Entries supplied:
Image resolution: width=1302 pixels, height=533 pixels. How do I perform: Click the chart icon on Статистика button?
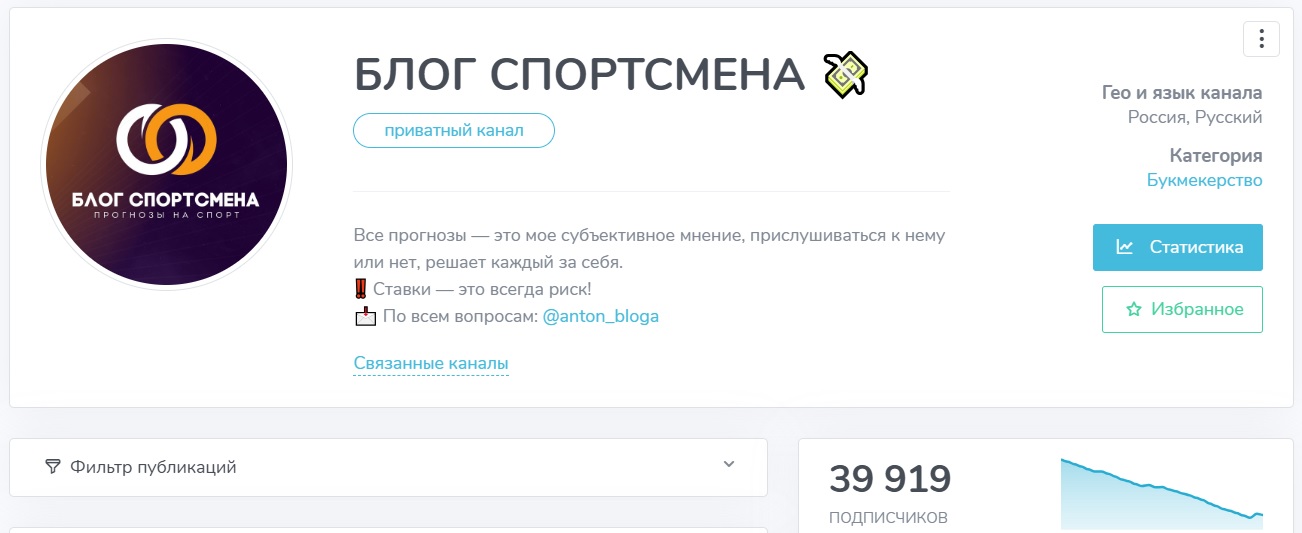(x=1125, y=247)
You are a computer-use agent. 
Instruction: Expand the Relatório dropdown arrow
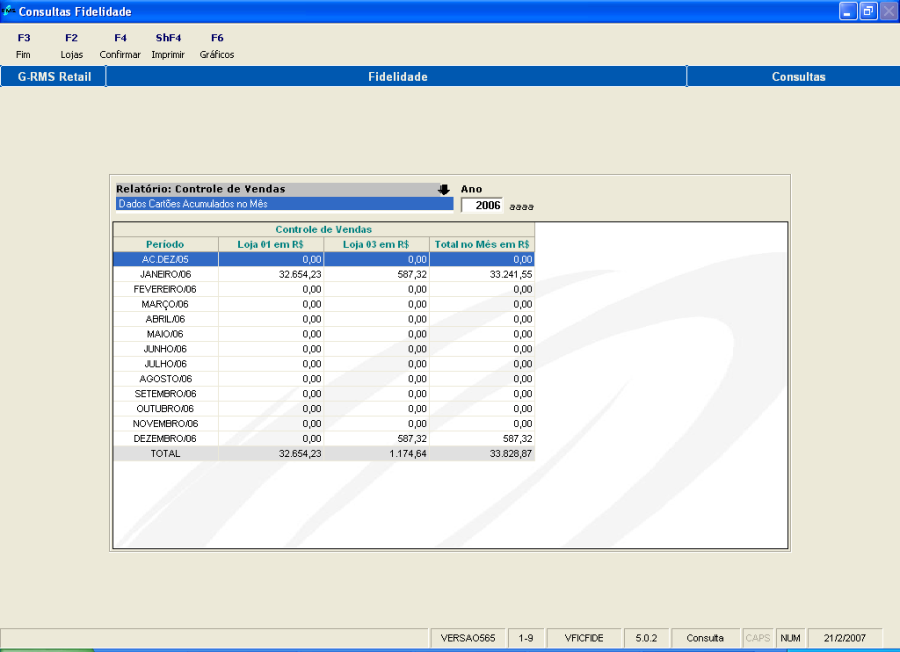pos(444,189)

Task prompt:
Rewrite these lines with "chart icon" changed to "graph icon" and everything else left as it is, omitting the pictures from your answer.

Response to the task:
Image resolution: width=1302 pixels, height=533 pixels. How do I perform: Click the graph icon on Статистика button?
(x=1125, y=247)
You are a computer-use agent. 
Instruction: Expand the Relatório dropdown arrow
pos(444,189)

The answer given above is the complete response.